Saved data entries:
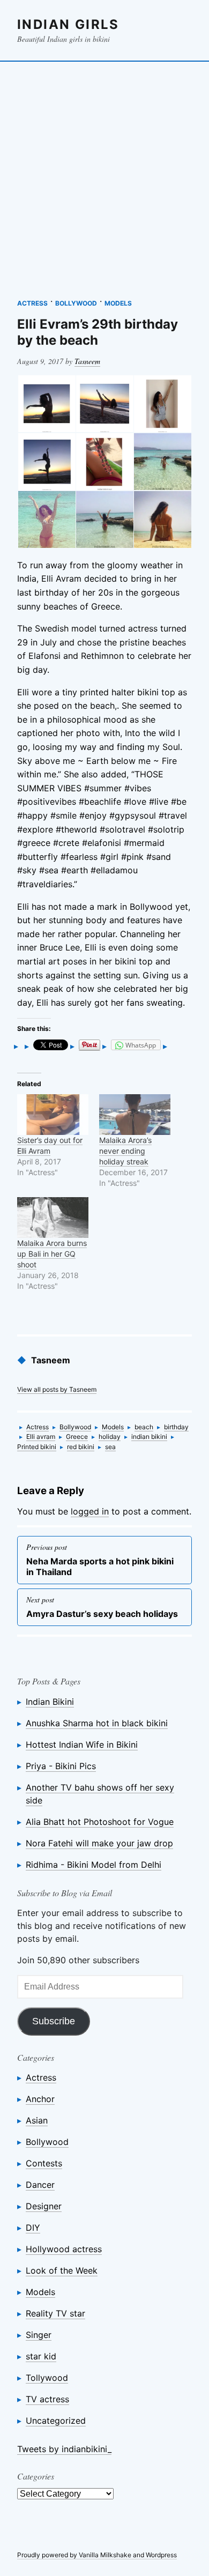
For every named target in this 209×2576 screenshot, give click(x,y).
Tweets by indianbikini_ (64, 2449)
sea (110, 1447)
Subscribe (53, 2021)
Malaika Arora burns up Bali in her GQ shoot (52, 1253)
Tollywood (47, 2377)
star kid (41, 2356)
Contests (44, 2163)
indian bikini (149, 1436)
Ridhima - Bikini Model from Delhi (93, 1864)
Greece (77, 1436)
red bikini (80, 1447)
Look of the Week (62, 2270)
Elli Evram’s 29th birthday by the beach (97, 332)
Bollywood (76, 303)
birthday (176, 1427)
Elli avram (40, 1436)
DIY (33, 2227)
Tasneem (87, 361)
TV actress (47, 2399)
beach (144, 1427)
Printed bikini (36, 1447)
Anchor (40, 2099)
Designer (44, 2206)
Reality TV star (55, 2313)
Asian (37, 2120)
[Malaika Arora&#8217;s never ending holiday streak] (134, 1114)
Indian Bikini (50, 1701)
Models (118, 303)
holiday (110, 1436)
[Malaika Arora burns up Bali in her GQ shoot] (52, 1217)
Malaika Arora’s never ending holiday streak (125, 1150)
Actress (32, 303)
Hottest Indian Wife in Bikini (82, 1744)
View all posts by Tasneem (56, 1389)
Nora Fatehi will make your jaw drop (99, 1843)
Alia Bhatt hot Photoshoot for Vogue (100, 1821)
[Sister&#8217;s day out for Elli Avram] (52, 1114)
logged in (90, 1511)
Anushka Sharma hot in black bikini (97, 1723)
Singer (38, 2334)
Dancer (40, 2184)
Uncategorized (56, 2420)
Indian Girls (68, 24)
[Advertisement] (104, 174)
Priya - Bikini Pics (61, 1766)
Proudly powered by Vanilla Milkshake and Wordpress (97, 2555)
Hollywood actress (64, 2249)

--- Exercise goal ---
Write out every line from the data above that includes "streak".

--- Exercise solution ---
[Malaika Arora&#8217;s never ending holiday streak] (134, 1114)
Malaika Arora’s never ending holiday streak (125, 1150)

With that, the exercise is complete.